(NEW YORK) -- Marla Lopez is 54, but eats like a toddler.
She has never eaten a piece of fruit or tried a green vegetable. For as long as she can remember, her daily diet has consisted primarily of three kinds of foods: milk (and ice cream); white breads (including crackers, tortillas and pancakes); and potatoes (including chips and French fries).
Sometimes she’ll also eat bacon.
Lopez said her picky eating started as an infant. She would gag on her baby food. Foods that many people would consider mouth-watering -- an omelet or a sandwich -- are now repulsive to her. Touching spaghetti is also out of the question.
ABC's Good Morning America correspondent Linsey Davis went shopping with Lopez at a Fairway Market in New York City. Not much made it into the cart.
Asked whether she’d consider items in the produce aisle, Lopez said, “When I look at this, I don’t see food.”
Her favorite food is potato chips, she said, adding that they were “so salty, and fresh, and potato-y. I love them.”

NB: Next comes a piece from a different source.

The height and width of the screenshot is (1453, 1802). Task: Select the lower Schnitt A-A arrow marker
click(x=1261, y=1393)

Lopez, a mother herself, acknowledged that her preferred foods were limited but added, “I do love what I eat and enjoy it.”

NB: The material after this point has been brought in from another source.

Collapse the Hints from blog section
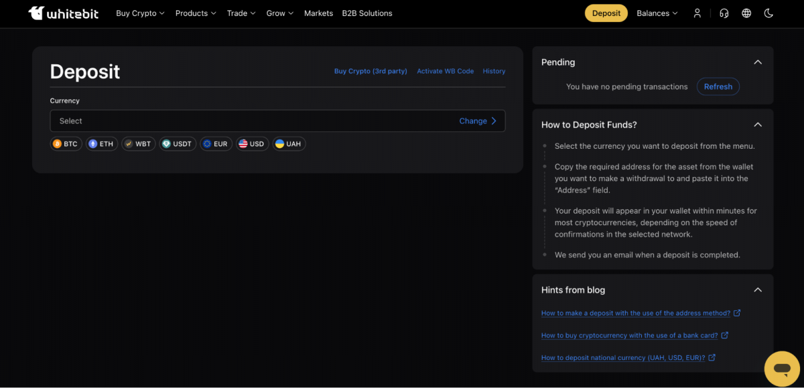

As for whether her eating habits are more a simple desire for junk food than a real disorder, Lopez said, “I’ve heard that all my life, all my life. It’s really embarrassing.”
Nancy Zucker, the director of the Center for Eating Disorders at Duke University Medical Center in Durham, N.C., says Lopez is not alone.
“We don’t quite understand what adult picky eating is … but what we do know is that there is a real biological struggle going on that’s not all in their heads,” said Zucker, who studies picky eaters.
Lopez is often compelled to hide her eating habits when she’s at parties. She’ll say she already ate, or she’ll just carry around a drink.
Despite her carb-heavy, vegetable-free diet, Lopez says she is healthy.